> TASK INSTRUCTIONS: Show each line of the data below in which "will" occurs.

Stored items
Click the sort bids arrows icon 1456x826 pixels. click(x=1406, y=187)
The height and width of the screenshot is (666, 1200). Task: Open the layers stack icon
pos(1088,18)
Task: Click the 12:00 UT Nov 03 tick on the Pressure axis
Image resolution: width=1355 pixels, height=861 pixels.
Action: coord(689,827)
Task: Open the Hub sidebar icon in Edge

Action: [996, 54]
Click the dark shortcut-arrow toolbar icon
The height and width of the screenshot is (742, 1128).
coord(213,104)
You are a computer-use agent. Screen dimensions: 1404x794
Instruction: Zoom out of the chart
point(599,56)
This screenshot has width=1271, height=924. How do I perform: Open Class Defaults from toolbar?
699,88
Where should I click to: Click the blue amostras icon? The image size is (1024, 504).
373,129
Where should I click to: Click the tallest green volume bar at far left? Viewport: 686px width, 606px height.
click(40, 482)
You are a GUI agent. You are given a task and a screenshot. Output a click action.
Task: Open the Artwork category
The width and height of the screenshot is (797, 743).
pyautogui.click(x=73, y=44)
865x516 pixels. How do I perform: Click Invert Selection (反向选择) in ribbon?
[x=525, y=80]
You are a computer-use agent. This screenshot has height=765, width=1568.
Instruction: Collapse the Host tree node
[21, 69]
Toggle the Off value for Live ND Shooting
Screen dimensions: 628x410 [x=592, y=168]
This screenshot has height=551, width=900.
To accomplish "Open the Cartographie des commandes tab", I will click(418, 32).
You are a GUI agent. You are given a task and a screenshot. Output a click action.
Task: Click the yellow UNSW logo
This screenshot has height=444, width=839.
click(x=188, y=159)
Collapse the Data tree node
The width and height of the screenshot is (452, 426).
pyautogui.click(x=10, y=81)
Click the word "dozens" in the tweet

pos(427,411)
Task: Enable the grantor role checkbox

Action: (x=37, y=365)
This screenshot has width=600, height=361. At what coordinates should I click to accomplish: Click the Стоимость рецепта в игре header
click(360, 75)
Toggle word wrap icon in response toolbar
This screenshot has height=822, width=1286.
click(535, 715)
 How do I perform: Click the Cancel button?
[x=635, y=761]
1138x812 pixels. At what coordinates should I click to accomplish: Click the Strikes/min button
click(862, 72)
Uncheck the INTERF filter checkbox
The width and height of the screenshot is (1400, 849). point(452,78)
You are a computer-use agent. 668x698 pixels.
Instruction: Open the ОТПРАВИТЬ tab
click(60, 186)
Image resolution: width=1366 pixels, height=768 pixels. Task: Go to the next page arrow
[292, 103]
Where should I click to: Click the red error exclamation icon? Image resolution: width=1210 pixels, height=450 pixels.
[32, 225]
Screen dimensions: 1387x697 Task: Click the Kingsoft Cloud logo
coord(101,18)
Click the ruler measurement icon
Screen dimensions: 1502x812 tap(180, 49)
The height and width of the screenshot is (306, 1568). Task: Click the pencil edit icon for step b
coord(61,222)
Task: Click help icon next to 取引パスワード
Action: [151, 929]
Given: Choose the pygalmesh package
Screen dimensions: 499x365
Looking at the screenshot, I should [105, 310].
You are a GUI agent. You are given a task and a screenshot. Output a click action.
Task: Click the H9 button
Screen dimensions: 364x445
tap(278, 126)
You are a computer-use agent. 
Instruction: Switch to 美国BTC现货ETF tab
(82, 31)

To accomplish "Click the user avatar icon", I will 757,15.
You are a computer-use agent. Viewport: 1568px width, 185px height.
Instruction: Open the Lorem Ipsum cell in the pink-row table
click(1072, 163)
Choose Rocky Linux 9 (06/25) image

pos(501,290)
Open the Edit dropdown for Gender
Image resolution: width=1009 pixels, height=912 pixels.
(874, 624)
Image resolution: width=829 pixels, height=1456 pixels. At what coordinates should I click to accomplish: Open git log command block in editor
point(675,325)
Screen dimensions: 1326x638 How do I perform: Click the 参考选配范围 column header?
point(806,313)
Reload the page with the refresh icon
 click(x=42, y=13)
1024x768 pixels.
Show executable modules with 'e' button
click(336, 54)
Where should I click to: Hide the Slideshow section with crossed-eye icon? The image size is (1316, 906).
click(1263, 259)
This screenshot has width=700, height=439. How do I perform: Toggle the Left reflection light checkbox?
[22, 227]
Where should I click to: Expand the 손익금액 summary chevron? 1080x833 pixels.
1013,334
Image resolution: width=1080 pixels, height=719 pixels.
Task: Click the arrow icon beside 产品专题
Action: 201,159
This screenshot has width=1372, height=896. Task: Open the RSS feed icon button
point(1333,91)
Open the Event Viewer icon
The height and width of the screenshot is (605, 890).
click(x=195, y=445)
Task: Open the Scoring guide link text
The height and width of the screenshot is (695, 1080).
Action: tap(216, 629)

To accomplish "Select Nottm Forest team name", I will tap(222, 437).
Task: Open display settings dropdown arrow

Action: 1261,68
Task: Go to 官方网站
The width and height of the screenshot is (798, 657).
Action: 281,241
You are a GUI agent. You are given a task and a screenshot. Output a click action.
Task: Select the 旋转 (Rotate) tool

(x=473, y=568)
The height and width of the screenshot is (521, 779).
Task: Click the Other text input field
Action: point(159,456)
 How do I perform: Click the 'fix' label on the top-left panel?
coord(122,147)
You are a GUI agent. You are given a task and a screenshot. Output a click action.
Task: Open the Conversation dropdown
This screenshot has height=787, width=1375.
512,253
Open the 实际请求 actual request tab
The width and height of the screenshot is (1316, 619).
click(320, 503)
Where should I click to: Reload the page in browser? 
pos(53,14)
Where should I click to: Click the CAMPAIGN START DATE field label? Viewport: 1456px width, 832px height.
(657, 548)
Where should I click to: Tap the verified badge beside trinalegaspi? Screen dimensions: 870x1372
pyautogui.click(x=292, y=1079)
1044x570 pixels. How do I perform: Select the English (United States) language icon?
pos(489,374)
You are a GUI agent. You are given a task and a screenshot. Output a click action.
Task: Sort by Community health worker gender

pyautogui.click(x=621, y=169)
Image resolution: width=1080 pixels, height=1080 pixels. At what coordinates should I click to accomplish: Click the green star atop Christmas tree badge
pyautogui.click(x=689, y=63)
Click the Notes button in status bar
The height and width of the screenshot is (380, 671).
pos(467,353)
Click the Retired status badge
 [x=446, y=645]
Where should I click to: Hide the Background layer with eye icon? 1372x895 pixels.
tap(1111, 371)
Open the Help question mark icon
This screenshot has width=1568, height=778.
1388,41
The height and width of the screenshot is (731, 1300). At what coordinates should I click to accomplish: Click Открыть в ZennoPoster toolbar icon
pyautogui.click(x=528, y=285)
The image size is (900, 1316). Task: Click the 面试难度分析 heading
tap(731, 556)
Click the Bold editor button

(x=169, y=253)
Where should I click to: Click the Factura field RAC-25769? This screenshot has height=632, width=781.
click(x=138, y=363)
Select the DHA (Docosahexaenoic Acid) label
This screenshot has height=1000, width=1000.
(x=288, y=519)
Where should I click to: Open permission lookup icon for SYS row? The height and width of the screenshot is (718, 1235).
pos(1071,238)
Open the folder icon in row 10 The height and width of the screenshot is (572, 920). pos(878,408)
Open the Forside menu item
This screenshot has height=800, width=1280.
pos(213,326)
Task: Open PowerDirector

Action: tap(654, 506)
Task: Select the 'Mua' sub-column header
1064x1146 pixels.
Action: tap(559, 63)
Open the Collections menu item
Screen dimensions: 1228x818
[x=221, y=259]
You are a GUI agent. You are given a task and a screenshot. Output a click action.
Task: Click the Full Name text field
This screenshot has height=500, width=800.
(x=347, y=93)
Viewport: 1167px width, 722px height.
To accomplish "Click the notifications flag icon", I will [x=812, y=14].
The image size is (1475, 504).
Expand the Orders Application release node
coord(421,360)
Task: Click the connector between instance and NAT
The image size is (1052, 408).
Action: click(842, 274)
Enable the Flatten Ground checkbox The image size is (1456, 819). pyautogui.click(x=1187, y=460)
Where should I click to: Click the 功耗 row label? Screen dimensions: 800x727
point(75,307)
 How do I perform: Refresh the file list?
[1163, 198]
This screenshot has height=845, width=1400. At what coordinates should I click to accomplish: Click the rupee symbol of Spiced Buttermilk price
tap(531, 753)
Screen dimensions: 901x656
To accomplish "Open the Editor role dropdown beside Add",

> ANSWER FOR THIS EXERCISE:
To accomplish "Open the Cartographie des commandes tab", I will click(418, 32).
To accomplish "Click the user avatar icon", I will 757,15.
To accomplish "Select Nottm Forest team name", I will tap(222, 437).
To accomplish "Click the notifications flag icon", I will [x=812, y=14].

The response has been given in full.